BRLT strangle positions are structurally neutral / high-volatility (long premium, OTM); the modeled P&L assumes European-style exercise at expiration and ignores early assignment, transaction costs, dividends paid before expiry on the stock leg (when present), and the bid-ask spread on the listed chain. BRLT positions also carry Consumer Cyclical sector concentration risk; news flow inside the sector (peer earnings, regulatory shifts, supply-chain headlines) can move BRLT alongside the broader basket even when BRLT-specific fundamentals are unchanged. Always rebuild the position from current BRLT chain quotes before placing a trade.

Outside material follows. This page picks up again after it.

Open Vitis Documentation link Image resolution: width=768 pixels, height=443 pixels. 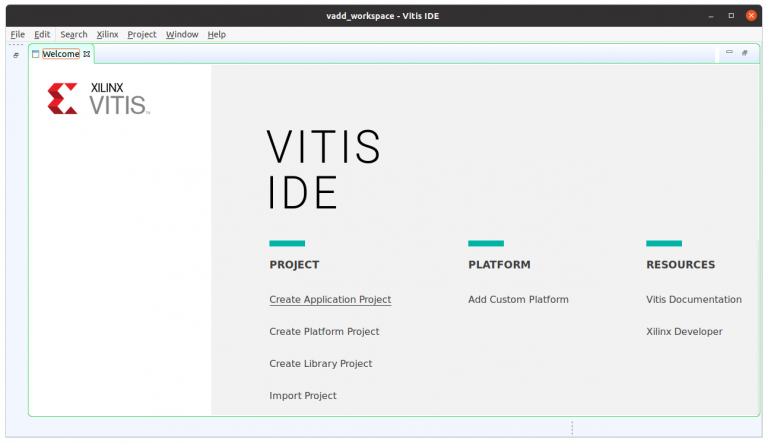pos(694,300)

Frequently asked questions
- What is a strangle on BRLT?
- A strangle on BRLT is the strangle strategy applied to BRLT (stock). The strategy is structurally neutral / high-volatility (long premium, OTM): A long strangle buys an OTM call and an OTM put at offset strikes, cheaper than a straddle but requiring a larger underlying move to profit since both wings start out-of-the-money. With BRLT stock trading near $1.23, the strikes shown on this page are snapped to the nearest listed BRLT chain strike and the premiums come straight from the end-of-day bid/ask midpoint.
- How are BRLT strangle max profit and max loss calculated?

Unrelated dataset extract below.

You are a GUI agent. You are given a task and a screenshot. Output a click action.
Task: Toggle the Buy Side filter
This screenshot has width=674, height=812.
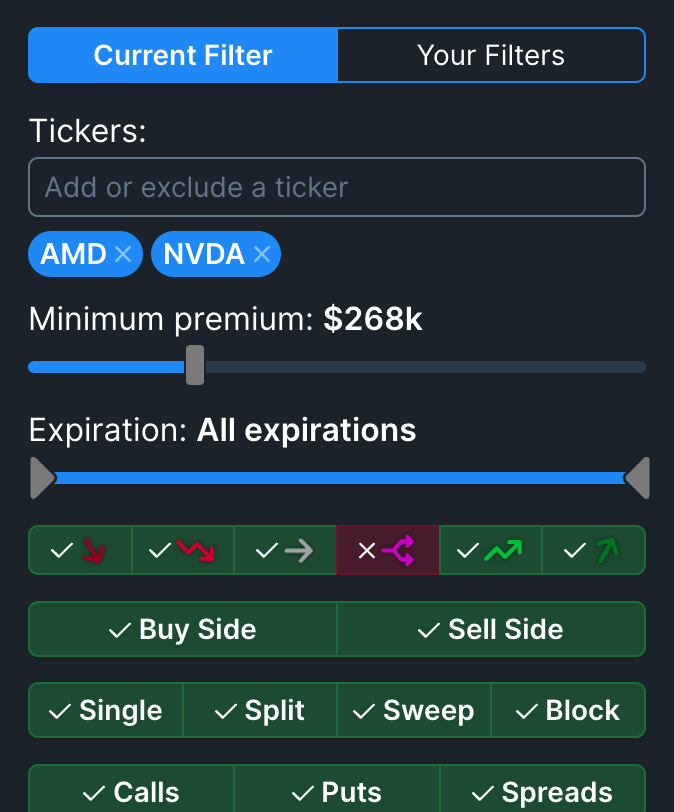pyautogui.click(x=182, y=629)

- Upside max profit is unbounded; downside max profit is bounded at the put strike minus the combined debit (reached at zero). Max loss equals the combined debit times 100 (reached anywhere between the two OTM strikes). Two breakevens at call-strike plus debit and put-strike minus debit. For the BRLT strangle priced from the end-of-day chain at a 30-day expiry (ATM IV 26.20%), the computed maximum profit is unbounded per contract and the computed maximum loss is unbounded per contract. Live intraday quotes will differ as the chain moves through the trading session.
- What is the breakeven for a BRLT strangle?
- The breakeven for the BRLT strangle priced on this page is no defined breakeven on the modeled curve at expiration, derived from end-of-day chain premiums. Breakeven is the underlying price at which the strategy's P&L crosses zero ignoring transaction costs and assignment risk. The current BRLT market-implied 1-standard-deviation expected move is approximately 7.51%; if the move sits well outside the breakeven distance, the structure's risk-reward becomes correspondingly tighter.
- When should you consider a strangle on BRLT?
- Strangles on BRLT are the cheaper cousin of the straddle - traders use them when they want a large directional move but are willing to give up the inner-strike sensitivity in exchange for a lower up-front debit on the BRLT chain.
- How does current BRLT implied volatility affect this strangle?
- BRLT ATM IV is at 26.20% with IV rank near 1.64%, which is on the low end of its 1-year range. Premium-buying structures (long call, long put, debit spreads) are relatively cheap in this regime; premium-selling structures collect less credit per unit risk.